• [PROBLEM]: Copy out the stretch of lines from the one containing "Task: Click the Self service password title" through the end of the records, both ends included, and leave the pictures out of your answer.

• [MATERIAL FOR THIS EXERCISE]:

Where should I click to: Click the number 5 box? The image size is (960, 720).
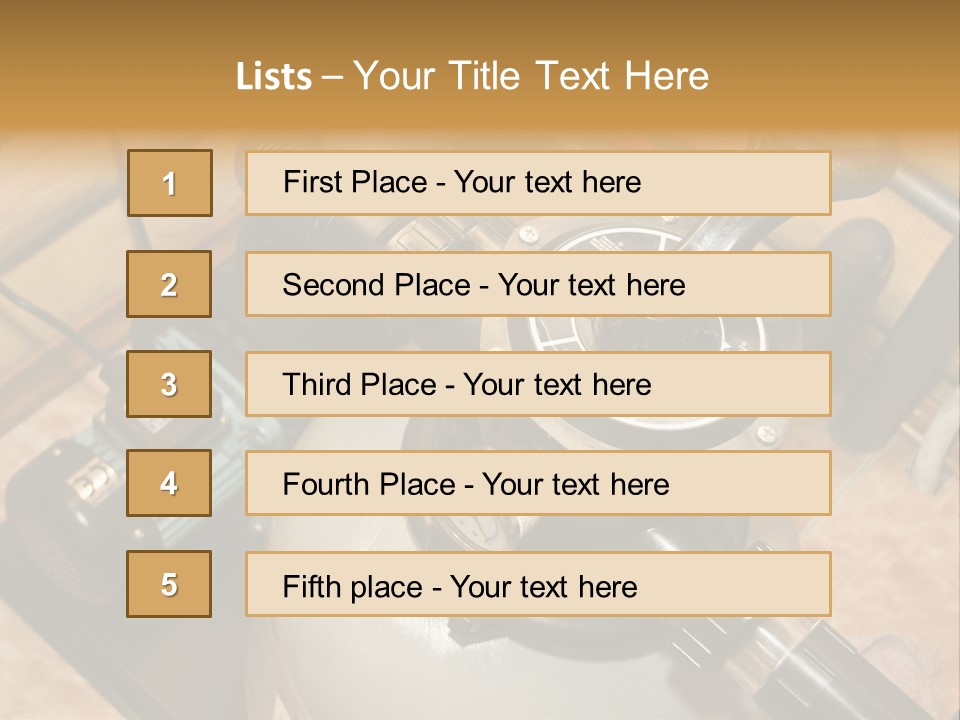coord(169,584)
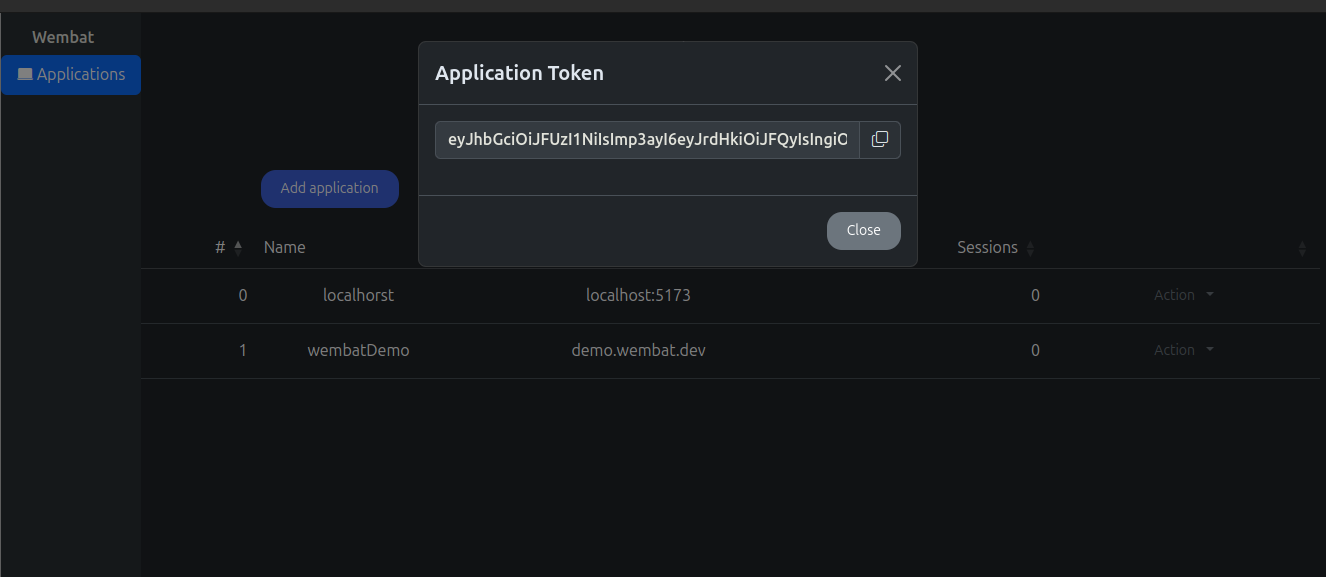
Task: Click the Application Token dialog title
Action: pos(519,73)
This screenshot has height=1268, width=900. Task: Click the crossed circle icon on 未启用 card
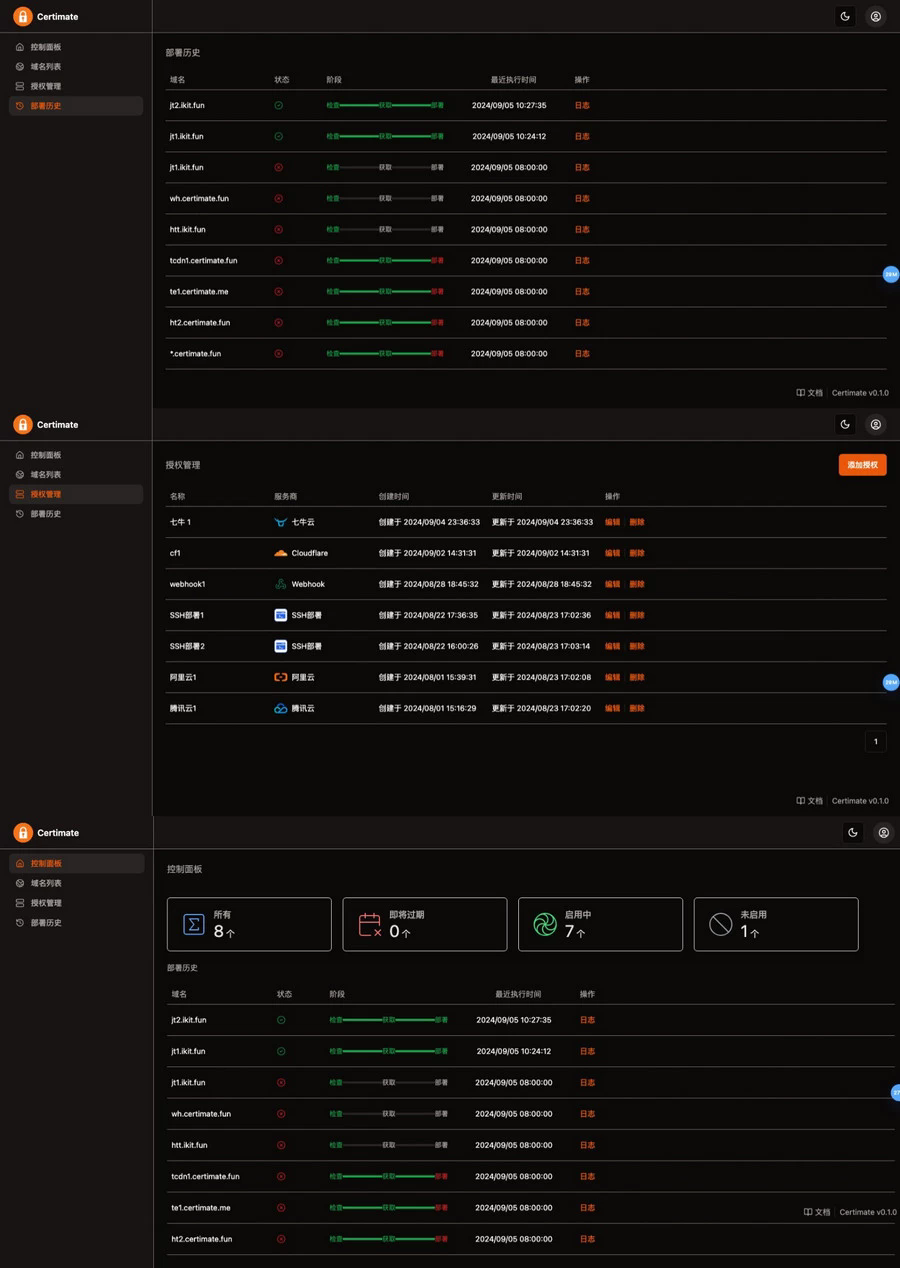[721, 924]

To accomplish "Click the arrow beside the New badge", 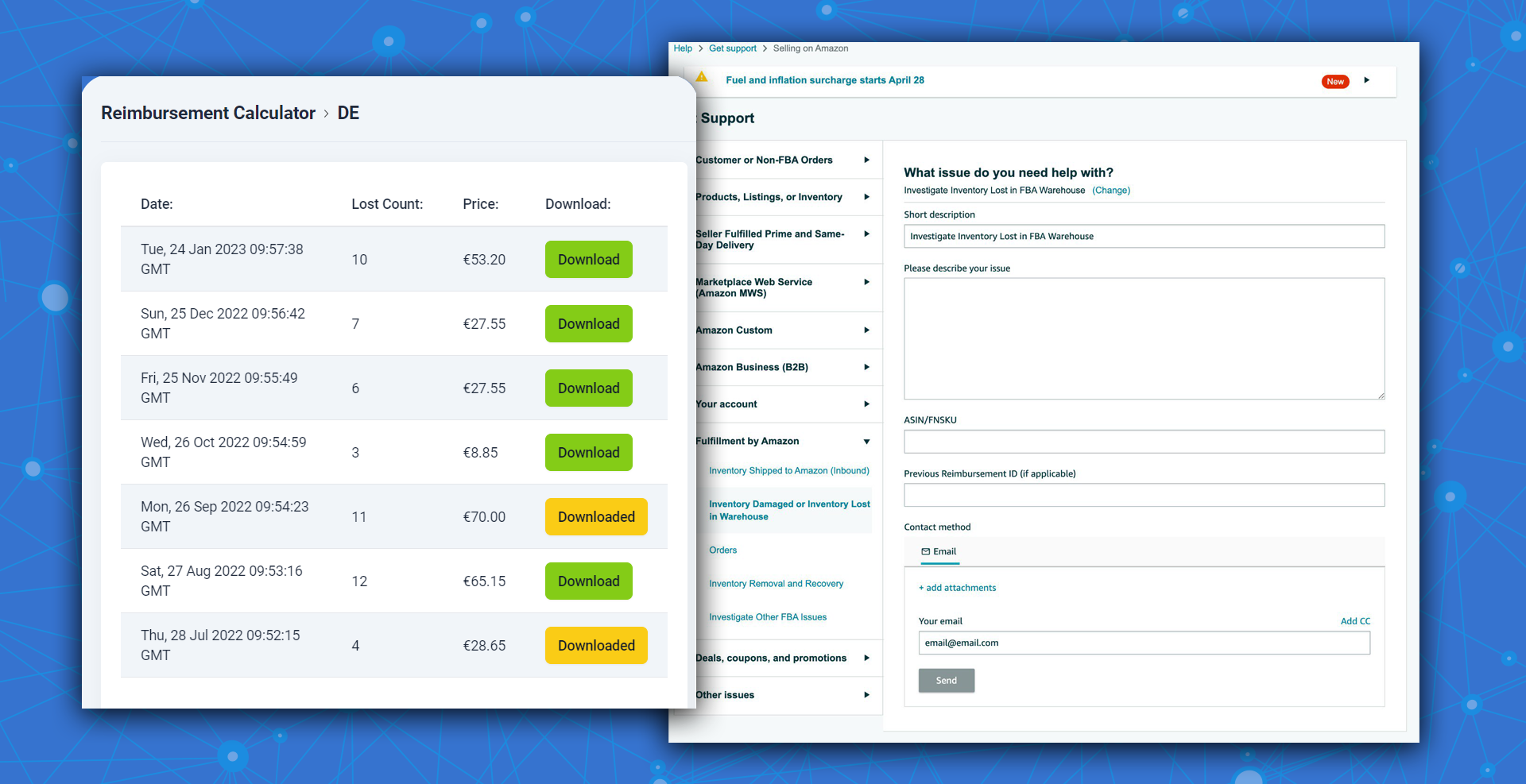I will click(x=1367, y=80).
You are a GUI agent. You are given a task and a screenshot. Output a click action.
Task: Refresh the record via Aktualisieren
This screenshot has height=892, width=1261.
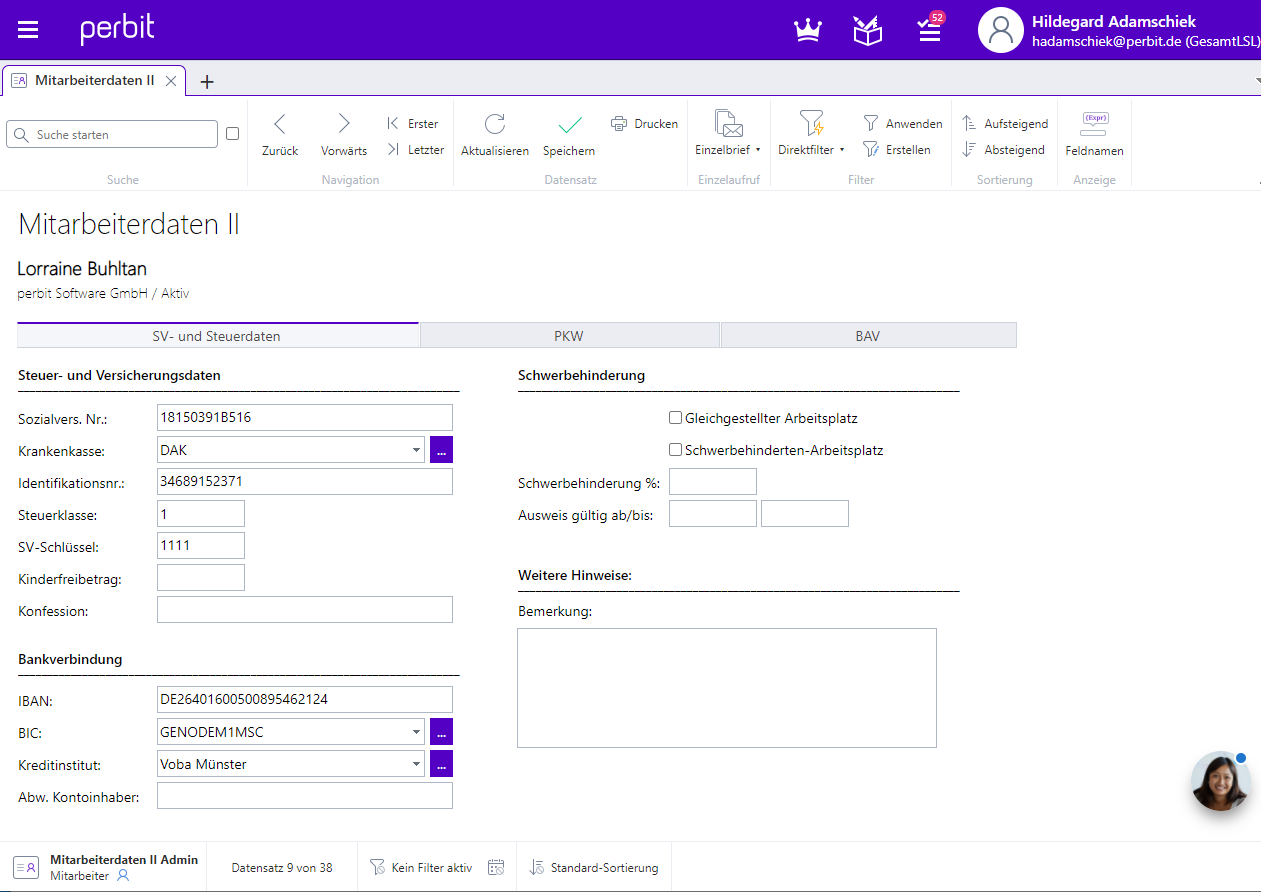(x=494, y=135)
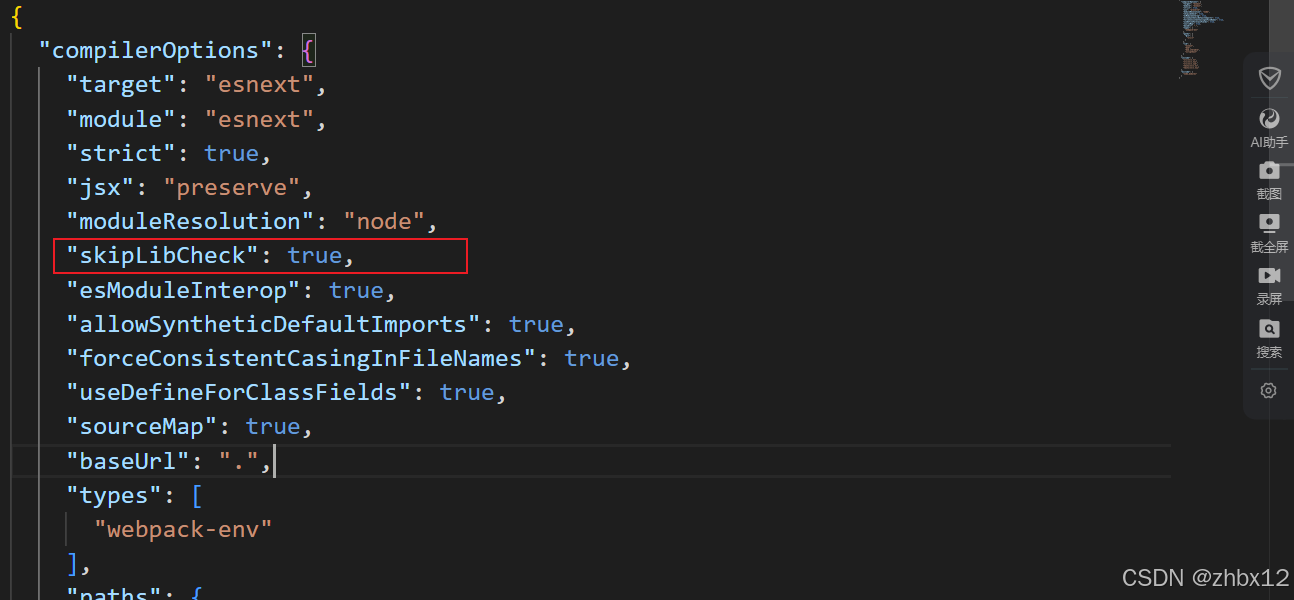
Task: Click the CSDN @zhbx12 watermark text
Action: coord(1204,578)
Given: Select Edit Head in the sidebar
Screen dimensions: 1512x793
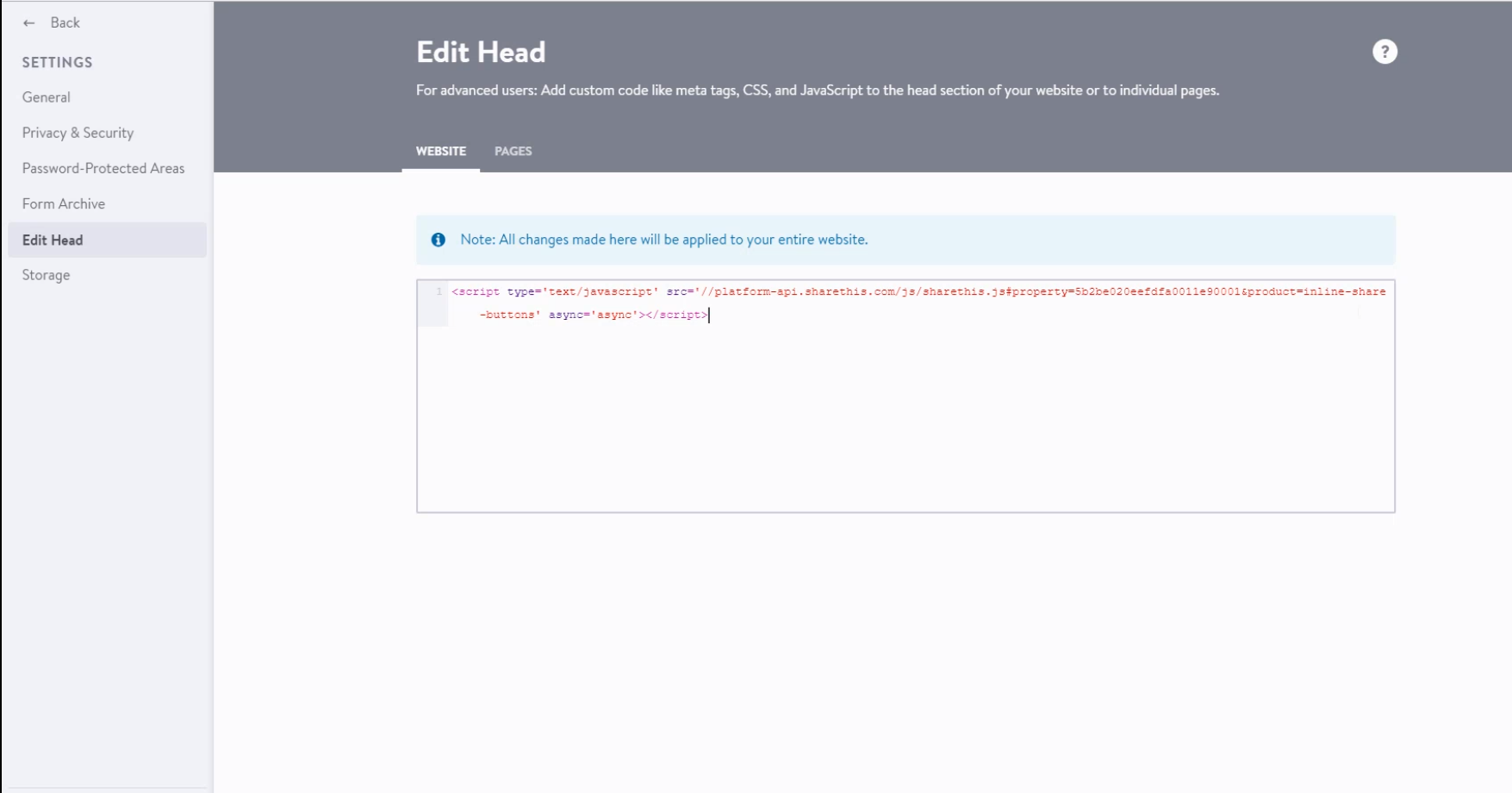Looking at the screenshot, I should [x=53, y=240].
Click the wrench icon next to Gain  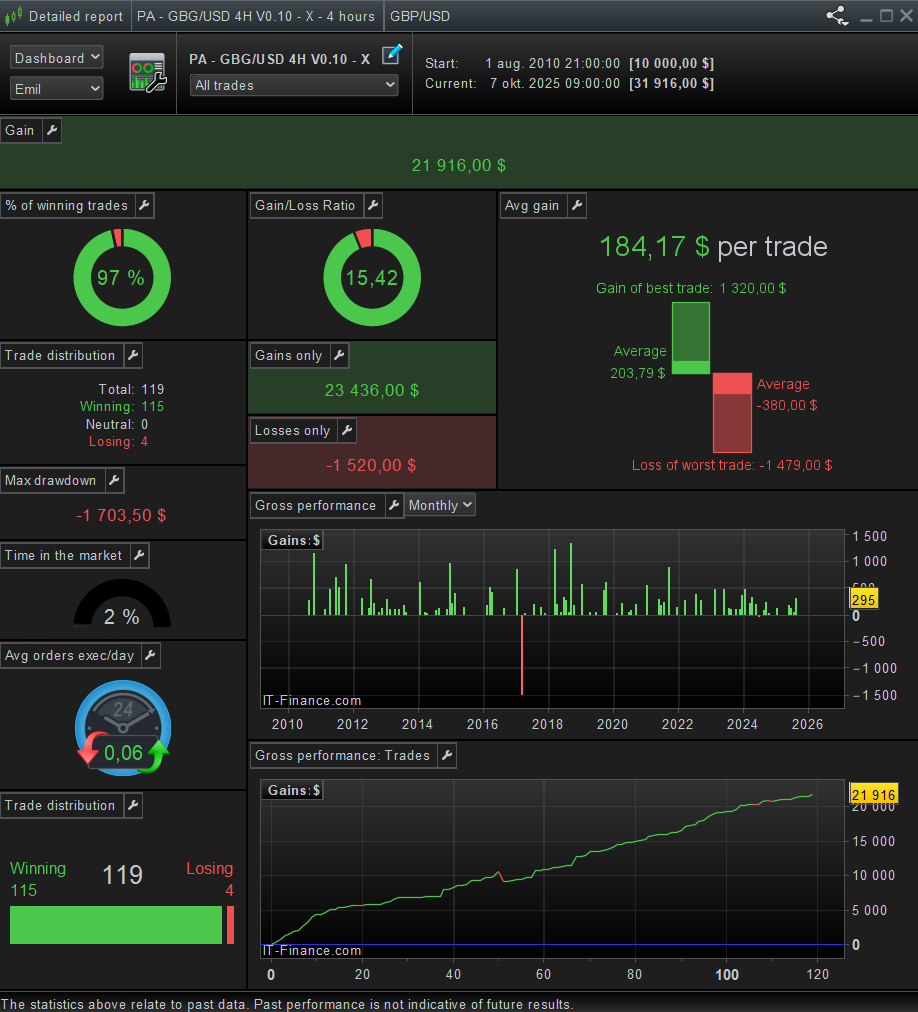51,131
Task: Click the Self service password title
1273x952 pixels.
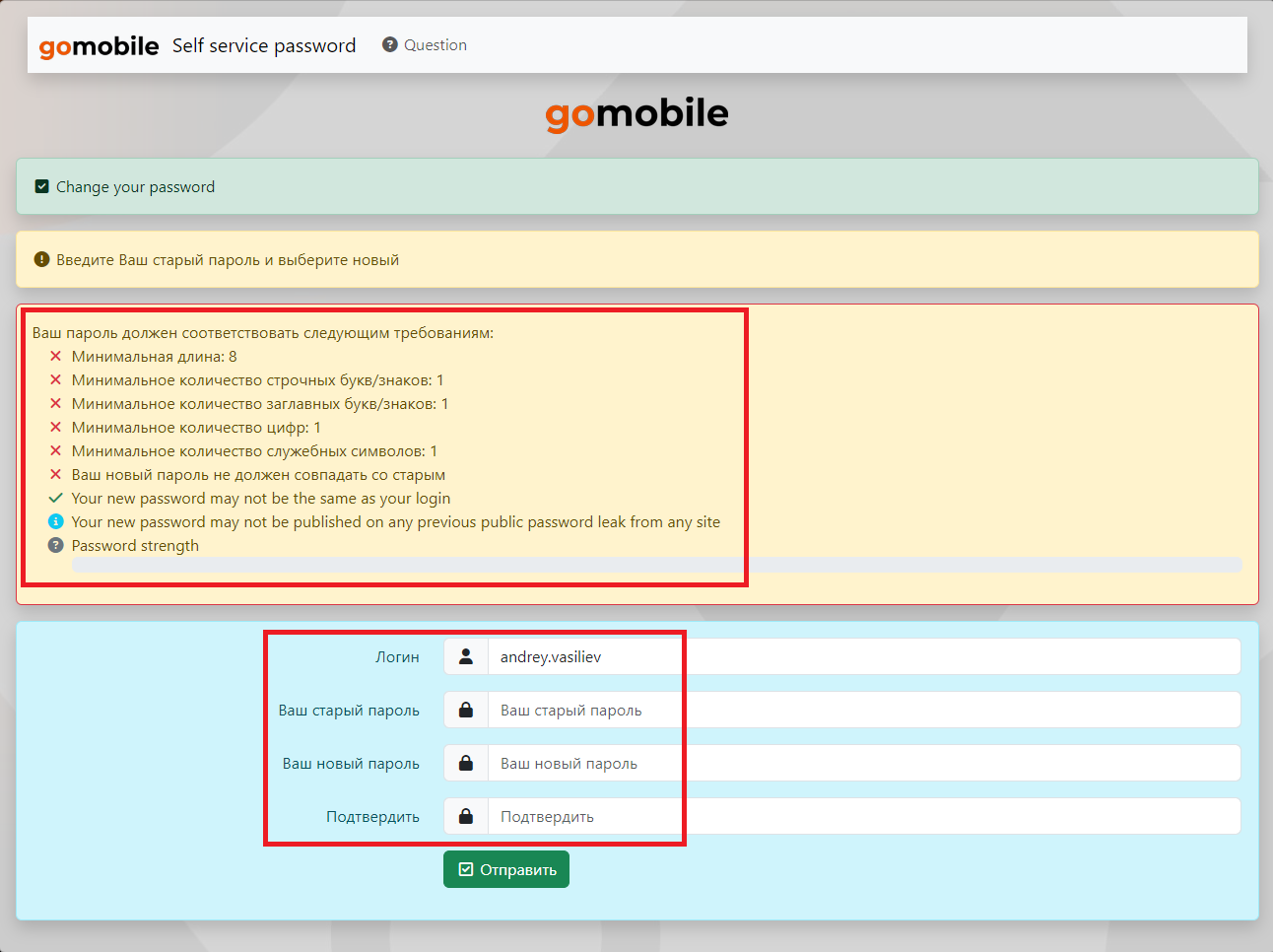Action: tap(264, 45)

• [RESPONSE FOR THIS EXERCISE]:
Task: Click the Self service password title
1273x952 pixels.
Action: tap(264, 45)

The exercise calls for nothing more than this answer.